* **Work task**: Make an exact copy of the records, dropping all pictures.

* **Dataset**:
--

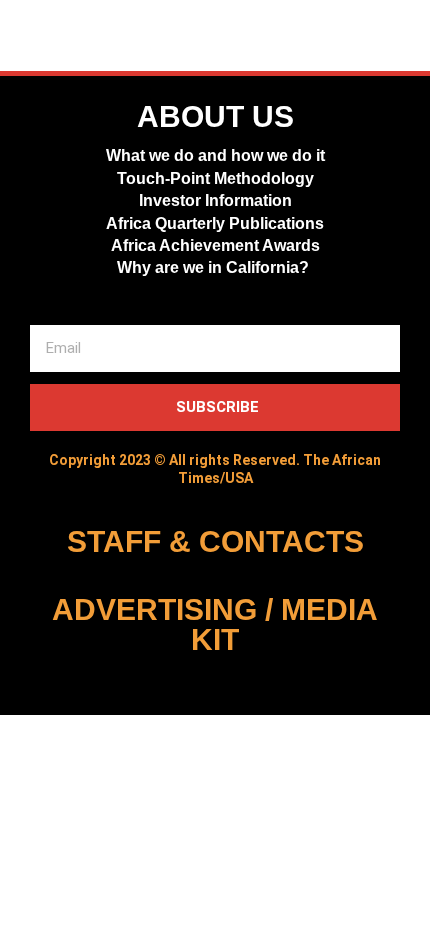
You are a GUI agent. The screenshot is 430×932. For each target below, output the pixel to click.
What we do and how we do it (215, 155)
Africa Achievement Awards (215, 245)
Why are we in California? (215, 267)
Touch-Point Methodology (215, 178)
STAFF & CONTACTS (215, 541)
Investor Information (215, 200)
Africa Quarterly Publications (215, 223)
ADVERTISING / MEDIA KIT (215, 624)
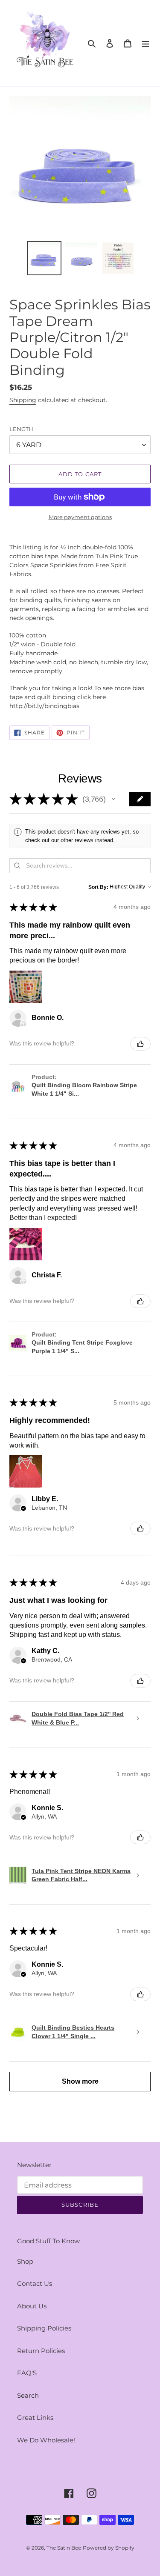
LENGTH (21, 429)
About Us (32, 2306)
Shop (25, 2261)
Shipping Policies (44, 2328)
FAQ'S (27, 2373)
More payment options (80, 517)
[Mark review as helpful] (140, 1044)
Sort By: (98, 887)
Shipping (22, 400)
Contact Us (34, 2283)
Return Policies (41, 2351)
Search (28, 2395)
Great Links (35, 2417)
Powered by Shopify (108, 2548)
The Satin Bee (64, 2548)
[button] (113, 799)
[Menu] (145, 43)
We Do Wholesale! (46, 2440)
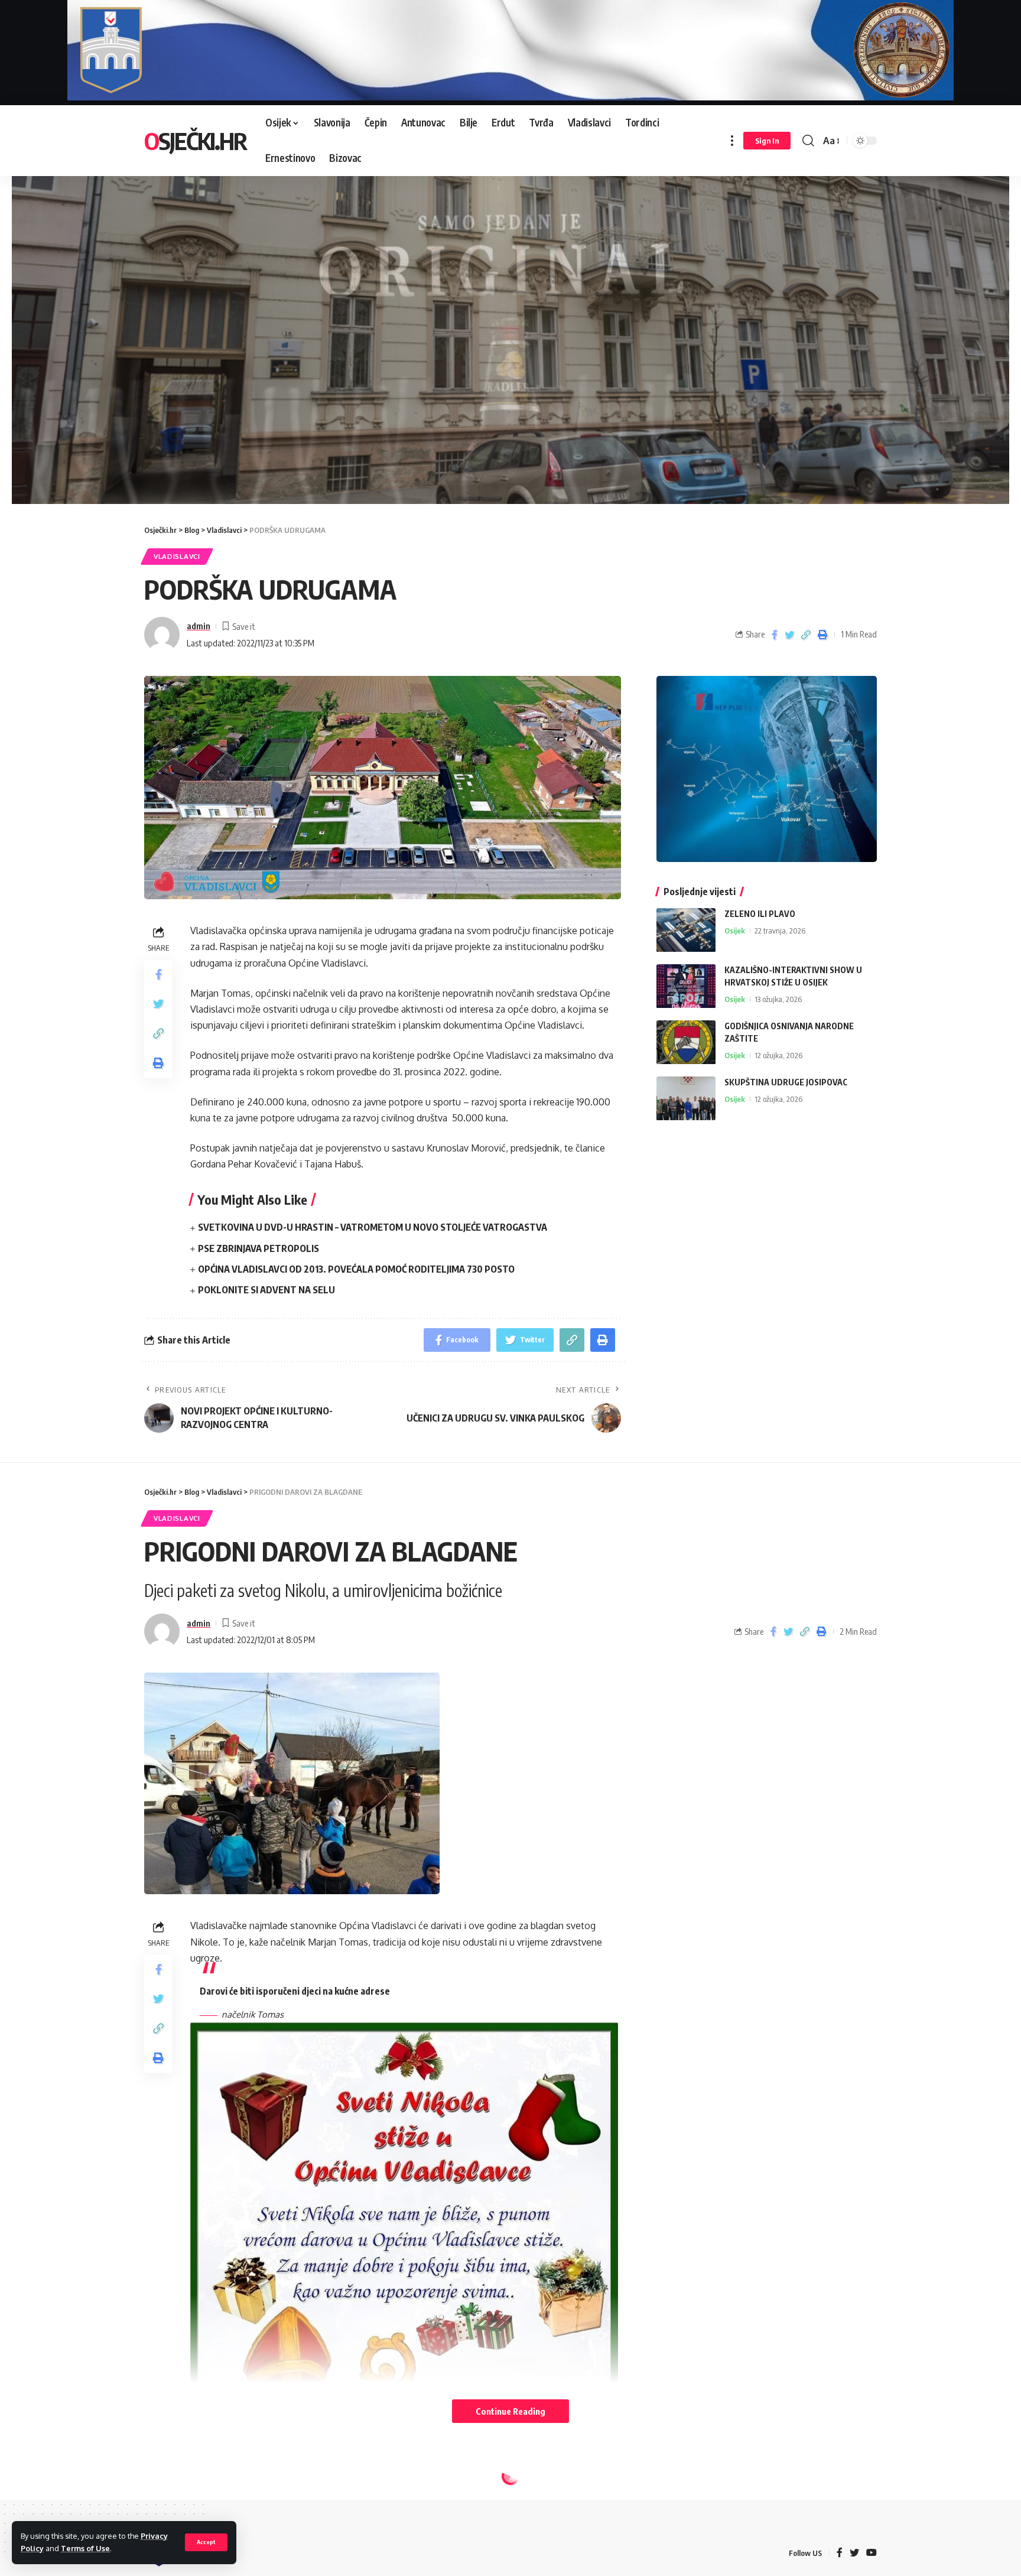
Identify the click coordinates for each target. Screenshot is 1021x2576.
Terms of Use (85, 2548)
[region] (510, 326)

--

* **Output**:
You are a GUI agent. The screenshot is 430×932. For each target below, output the pixel to click.
What we do and how we do it (215, 155)
Africa Achievement Awards (215, 245)
Why are we in California? (215, 267)
Touch-Point Methodology (215, 178)
STAFF & CONTACTS (215, 541)
Investor Information (215, 200)
Africa Quarterly Publications (215, 223)
ADVERTISING / MEDIA KIT (215, 624)
LENGTH (21, 429)
About Us (32, 2306)
Shop (25, 2261)
Shipping Policies (44, 2328)
FAQ'S (27, 2373)
More payment options (80, 517)
[Mark review as helpful] (140, 1044)
Sort By: (98, 887)
Shipping (22, 400)
Contact Us (34, 2283)
Return Policies (41, 2351)
Search (28, 2395)
Great Links (35, 2417)
Powered by Shopify (108, 2548)
The Satin Bee (64, 2548)
[button] (113, 799)
[Menu] (145, 43)
We Do Wholesale! (46, 2440)
Identify the click coordinates for each target. Screenshot is 1021x2576.
Terms of Use (85, 2548)
[region] (510, 326)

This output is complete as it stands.